LO15. Manage the processes of controling responsible and rational use of medicines and medical products and implement non-pharmacologic measures to preserve health and prevent diseases, including the prevention of specific malnutrition.

LO16. Examine and report suspected side effects / adverse events in drug therapy, medical devices and dietary supplements, and identify and report quality defects and suspected counterfeits, prevent and revise uncritical polypharmacy in therapy.

LO17. Research and apply pharmacopoeia and other internationally accepted monographs, quality requirements, standards, regulations, procedures and good practice in the development and quality control of active and inactive ingredients, pharmaceutical containers and drugs (finished, galenic and magistral), as well as the pharmaceutical marketing.

LO18. Research and select professional and health registers/databases in the standardisation of guidelines and therapeutic categorisation of specific health conditions and forms of pharmaceutical interventions (neoplasms, childhood, old age, people with impaired or dysfunctional vital organs, etc.).

LO19. Judge, consider and implement the functional forms and content of interdisciplinary cooperation and good practice of multidisciplinary teams at all levels of healthcare, in the implementation and design of public health projects and public health campaigns and in scientific research.

LO20. Establish a quality assurance system, design and develop standard operating procedures for work in the pharmacy and at the manufacturer, including internal control, self-inspection and procedures in case of defects and product complaints, and implement corrective and preventive actions accordingly.

LO21. Establish a pharmacovigilance system for the marketing authorisation holder and collect and analyse all new scientific discoveries on the medicinal product.

LO22. Analyse the pharmaceutical market, examine trends in consumption and report it to the competent authorities, devise methods of advertising and informing about medicines, formulate the price of the medicine and devise a strategy for putting the medicine on the list.

LO23. Assess and decide on the rationality, justification and safety of pharmacotherapy based on knowledge and evidence and the contribution of pharmaceutical care to the treatment outcome and health preservation.

LO24. Assess and apply specific pharmaceutical care and pharmacotherapy in the treatment of certain therapeutically demanding diseases and in specific groups of patients.

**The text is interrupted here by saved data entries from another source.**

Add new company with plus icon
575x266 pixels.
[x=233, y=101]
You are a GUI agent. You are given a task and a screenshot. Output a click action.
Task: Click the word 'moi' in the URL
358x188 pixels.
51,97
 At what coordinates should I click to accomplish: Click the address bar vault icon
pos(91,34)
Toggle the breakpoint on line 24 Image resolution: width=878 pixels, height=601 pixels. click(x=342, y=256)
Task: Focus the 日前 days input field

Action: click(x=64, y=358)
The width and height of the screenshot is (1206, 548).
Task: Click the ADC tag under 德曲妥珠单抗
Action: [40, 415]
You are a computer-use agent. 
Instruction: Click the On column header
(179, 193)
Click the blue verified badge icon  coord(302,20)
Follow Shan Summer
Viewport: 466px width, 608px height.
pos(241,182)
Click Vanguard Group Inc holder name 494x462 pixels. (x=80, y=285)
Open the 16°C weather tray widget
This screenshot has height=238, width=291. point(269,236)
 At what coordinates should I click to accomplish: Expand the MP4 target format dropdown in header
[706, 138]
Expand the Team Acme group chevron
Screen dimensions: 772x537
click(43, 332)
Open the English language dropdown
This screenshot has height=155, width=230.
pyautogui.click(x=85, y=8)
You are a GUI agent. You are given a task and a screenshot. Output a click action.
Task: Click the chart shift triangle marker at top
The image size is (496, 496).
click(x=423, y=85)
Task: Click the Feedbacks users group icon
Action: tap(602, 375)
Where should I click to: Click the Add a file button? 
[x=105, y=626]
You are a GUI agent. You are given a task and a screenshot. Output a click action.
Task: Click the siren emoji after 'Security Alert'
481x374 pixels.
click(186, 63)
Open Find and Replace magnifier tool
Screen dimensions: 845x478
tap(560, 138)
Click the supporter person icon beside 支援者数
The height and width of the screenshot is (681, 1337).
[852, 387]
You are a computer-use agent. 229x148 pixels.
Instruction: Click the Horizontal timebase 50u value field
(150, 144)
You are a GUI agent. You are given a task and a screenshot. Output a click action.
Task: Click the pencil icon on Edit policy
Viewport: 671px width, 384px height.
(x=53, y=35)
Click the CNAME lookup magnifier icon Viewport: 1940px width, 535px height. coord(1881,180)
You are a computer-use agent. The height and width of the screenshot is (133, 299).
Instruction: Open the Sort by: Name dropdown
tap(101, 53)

LO25. Autonomously and ethically make decisions and conclusions in the fields of research and development, testing, production, quality control and drug marketing and other components of pharmaceutical activity and environmental protection in accordance with legislation and guidelines of good pharmaceutical practice.

LO26. Assess, evaluate and develop the principles of professional ethics and deontology in all substantive forms of pharmacy / pharmaceutical activity and make decisions in accordance with personal authority and the best scientific evidence.

LO27. Evaluate the pharmaceutical, chemical, biologic, pharmacologic-toxicologic and clinical documentation on the medicinal product and decide accordingly on the approval/denial of the authorisation, renewal/amendment of the marketing authorisation for the medicinal product.

LO28. Establish a cause-and-effect relationship between the adverse reaction and the medicinal product, communicate with international bodies, assess the benefit-risk balance and propose measures to reduce the risk or withdraw the medicinal product from the market.

LO29. Communicate drug and health information to patients and other health and non-health professionals, regulatory bodies and the interested public in an appropriate manner.

LO30. Define, develop and apply specific forms of digital personal communication with the patient in order to identify pharmacotherapeutic intervention needs, prevent medication errors, report side effects, etc.

LO31. Identify personal areas of interest and participate in lifelong learning programmes.

LO32. Apply and develop educational and information content and forms of telepharmacy and telemedicine.

LO33. Employ learning styles and methods that enable postgraduate specialist and doctoral training in the field of biomedicine and health.